Kinda parallels the attitude in this good article http://www.madduck.org/article/paradox
Stop holding on to lead… it’s just a bad habit.

Every conscious effort to do right by the environment is a positive step forward… fighting to justify the use of lead is certainly not helping any cause for how important anglers are, inregards to conservation of freshwater resources… I’d argue the opposite actually… it makes all anglers look like a bunch of backwards idiots only concerned with our own short term enjoyment.

Good for you pharper! That is exactly the attitude we should all have.

I’m really going to go out on a limb here and probably even going to cut the branch off behind me “BUT” if all of these gazillion lbs of lead that have been removed from the earth were returned to the earth, Who do you think would start yelling the loudest?

Lead put back on the earth like this?
The quantity of lead shot, nylon fishing line and other litter discarded at a coarse fishing lake. (lead not lost while fishing, but while trying to put it on the line?)

Or of course if you put it in water it starts to “leach”
Lead emissions from lost fishing sinkers

There is a good summary in this Washington State document: http://198.238.33.67/fish/papers/lead_fishing_gear/fpt_06-13.pdf

Buried in a dry (or at least non acidic) pit… no problem :smiley:

Glad to see you added the monofiliment pharper.
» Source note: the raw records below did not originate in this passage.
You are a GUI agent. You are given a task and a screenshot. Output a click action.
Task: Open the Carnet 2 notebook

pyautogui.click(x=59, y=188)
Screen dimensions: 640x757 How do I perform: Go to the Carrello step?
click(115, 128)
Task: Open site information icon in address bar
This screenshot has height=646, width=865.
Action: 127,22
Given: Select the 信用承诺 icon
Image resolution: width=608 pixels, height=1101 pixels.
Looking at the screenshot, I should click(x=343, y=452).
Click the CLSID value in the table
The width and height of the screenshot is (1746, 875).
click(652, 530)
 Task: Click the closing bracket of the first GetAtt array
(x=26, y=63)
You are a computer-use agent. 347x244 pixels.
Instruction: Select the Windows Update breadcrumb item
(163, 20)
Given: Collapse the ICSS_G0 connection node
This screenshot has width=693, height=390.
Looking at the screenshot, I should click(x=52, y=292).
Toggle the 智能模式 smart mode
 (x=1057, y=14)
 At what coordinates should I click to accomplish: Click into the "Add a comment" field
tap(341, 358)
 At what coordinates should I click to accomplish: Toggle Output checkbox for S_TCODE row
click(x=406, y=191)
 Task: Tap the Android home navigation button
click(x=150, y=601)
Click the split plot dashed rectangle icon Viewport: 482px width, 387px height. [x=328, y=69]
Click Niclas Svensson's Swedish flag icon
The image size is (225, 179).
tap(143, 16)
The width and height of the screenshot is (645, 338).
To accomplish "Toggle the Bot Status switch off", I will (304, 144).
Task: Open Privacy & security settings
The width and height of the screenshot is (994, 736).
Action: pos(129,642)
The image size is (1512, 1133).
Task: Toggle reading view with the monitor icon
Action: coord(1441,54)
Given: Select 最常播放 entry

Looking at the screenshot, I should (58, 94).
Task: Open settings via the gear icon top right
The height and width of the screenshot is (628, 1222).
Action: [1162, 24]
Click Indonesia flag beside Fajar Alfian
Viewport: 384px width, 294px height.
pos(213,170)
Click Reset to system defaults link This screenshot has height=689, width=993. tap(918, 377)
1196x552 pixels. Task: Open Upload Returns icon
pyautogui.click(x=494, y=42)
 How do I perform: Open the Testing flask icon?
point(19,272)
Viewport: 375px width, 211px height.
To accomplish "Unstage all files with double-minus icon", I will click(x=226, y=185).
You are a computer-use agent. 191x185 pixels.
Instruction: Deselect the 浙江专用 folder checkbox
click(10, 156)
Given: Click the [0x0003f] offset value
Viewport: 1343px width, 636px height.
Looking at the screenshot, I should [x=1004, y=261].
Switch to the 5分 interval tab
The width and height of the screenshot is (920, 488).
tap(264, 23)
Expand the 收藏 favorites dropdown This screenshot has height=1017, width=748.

I don’t know the statistics but my bet is more birds have died from mono than lead.

The older I get the more I have realized how little I believe what I read. “SHOW ME”. Don’t tell me and use some articles that “say this” and “say that”.

Why don’t we change the discussion to all getting together and fishing.:smiley:

Ahh, but like Newton said…" If I have seen further, it is by standing on the shoulders of giants."
The articles are written by bigger eco-toxicology experts then I ever want to meet. The only way to ladvance in something like this is by questioning the work and building on it or rebutting it.

I don’t doubt there are more deaths from mono… I’ve seen quite a few and rescued a few birds and animals myself.
But that is another issue, and possibly a more revelent one to flyanglers A Cause of Mortality for Aerial Insectivores

I’m all for fishing… It should be above freezing here this weekend!!!